EXERCISE AIM =>
Locate the line that contains "Viewport: 986px width, 784px". Copy it and every following line through the end of the records, exactly, and include nothing else.

[Dataset entries]
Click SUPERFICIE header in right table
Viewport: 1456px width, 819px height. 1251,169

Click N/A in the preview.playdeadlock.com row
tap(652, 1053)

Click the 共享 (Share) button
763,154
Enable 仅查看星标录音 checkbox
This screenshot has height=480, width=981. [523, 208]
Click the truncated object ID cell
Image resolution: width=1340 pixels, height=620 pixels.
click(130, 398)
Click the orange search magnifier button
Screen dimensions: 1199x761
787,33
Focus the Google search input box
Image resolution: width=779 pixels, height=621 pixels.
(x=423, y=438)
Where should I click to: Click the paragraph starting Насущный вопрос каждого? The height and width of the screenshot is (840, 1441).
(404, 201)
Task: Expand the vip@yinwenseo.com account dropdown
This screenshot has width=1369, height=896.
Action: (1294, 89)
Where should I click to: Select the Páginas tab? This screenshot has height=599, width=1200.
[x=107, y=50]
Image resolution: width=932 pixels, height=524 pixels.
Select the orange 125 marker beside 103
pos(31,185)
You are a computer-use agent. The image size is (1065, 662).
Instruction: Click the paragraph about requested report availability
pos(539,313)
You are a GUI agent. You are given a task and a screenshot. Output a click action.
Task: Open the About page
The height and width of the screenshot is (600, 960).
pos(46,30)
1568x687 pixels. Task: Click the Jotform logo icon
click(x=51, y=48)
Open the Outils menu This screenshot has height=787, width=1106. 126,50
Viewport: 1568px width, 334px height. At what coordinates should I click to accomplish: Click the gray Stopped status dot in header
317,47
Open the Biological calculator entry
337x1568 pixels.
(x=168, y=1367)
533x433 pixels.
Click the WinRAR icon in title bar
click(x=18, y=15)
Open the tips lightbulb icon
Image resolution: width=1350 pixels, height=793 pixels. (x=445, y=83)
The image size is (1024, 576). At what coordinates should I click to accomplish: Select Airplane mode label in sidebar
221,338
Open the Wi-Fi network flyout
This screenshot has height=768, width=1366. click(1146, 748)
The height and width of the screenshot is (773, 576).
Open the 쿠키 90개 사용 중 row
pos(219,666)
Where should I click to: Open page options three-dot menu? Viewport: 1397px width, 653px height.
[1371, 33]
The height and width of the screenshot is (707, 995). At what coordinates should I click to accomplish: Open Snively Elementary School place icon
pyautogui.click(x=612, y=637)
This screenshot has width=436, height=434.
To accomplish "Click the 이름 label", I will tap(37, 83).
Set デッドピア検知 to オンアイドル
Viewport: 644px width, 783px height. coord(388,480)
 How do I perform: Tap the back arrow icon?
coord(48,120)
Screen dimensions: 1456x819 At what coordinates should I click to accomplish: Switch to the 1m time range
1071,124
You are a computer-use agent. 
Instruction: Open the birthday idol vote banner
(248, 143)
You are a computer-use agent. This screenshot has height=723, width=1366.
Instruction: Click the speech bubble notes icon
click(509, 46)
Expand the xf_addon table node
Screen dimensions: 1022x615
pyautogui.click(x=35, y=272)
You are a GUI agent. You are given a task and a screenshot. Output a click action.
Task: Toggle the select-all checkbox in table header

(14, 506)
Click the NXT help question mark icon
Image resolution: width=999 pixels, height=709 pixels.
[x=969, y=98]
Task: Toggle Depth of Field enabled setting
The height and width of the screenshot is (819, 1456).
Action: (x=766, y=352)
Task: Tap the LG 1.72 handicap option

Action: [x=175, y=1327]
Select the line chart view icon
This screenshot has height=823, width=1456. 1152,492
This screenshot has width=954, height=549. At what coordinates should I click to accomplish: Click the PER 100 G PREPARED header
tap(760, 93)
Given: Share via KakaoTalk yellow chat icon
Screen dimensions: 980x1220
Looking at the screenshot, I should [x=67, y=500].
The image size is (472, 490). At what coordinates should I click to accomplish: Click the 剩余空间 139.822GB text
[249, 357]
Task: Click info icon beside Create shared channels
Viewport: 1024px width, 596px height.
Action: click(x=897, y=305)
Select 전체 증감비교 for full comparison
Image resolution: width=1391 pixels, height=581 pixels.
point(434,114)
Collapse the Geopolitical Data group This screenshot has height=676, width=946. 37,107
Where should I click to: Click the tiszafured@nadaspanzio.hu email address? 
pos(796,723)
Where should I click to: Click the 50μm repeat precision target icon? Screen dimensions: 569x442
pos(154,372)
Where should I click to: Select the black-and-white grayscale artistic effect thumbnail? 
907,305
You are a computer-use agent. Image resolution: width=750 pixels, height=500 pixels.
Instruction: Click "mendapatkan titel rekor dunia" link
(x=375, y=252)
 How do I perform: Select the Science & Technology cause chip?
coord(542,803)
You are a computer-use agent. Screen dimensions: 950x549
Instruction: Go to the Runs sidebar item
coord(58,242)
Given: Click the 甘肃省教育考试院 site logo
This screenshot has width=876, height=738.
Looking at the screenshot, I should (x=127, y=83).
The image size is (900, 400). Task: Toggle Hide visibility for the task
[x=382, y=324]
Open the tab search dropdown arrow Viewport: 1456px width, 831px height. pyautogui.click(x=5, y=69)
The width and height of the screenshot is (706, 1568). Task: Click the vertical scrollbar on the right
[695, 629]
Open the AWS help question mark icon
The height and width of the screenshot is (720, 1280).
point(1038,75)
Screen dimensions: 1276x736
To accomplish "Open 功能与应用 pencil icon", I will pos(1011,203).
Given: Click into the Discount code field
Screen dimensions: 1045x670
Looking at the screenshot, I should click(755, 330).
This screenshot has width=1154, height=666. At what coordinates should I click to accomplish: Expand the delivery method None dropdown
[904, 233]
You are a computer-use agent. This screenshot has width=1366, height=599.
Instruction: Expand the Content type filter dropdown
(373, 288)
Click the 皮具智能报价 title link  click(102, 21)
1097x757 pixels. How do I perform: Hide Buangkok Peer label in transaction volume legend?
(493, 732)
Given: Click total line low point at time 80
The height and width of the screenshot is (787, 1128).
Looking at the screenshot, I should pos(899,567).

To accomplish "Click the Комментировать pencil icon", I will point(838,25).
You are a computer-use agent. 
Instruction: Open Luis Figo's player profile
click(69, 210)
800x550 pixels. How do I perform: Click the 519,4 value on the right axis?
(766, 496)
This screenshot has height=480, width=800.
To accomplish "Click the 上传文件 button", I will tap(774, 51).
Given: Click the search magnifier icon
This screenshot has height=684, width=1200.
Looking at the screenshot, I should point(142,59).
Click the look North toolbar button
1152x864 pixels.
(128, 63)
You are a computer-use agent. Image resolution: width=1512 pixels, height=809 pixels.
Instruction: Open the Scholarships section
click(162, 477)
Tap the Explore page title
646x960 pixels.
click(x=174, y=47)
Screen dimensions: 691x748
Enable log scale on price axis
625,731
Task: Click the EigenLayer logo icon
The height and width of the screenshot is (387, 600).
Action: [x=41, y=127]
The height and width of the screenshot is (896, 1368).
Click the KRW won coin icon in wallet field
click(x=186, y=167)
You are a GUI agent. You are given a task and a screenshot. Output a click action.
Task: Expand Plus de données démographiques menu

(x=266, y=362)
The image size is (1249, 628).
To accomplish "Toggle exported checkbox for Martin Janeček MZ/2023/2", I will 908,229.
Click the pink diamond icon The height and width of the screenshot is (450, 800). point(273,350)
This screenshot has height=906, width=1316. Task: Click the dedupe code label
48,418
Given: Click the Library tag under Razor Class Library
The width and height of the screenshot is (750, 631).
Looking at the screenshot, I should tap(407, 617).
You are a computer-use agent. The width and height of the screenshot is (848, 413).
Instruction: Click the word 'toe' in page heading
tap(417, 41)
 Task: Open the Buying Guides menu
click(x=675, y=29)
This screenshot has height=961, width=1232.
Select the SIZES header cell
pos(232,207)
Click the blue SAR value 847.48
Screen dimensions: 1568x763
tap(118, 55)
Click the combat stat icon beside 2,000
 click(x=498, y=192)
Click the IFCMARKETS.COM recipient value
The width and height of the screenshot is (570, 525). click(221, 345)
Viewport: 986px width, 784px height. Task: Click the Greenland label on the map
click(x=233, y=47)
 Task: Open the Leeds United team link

SOLUTION TO THIS PROBLEM =>
Viewport: 986px width, 784px height. Task: Click the Greenland label on the map
click(x=233, y=47)
 Task: Open the Leeds United team link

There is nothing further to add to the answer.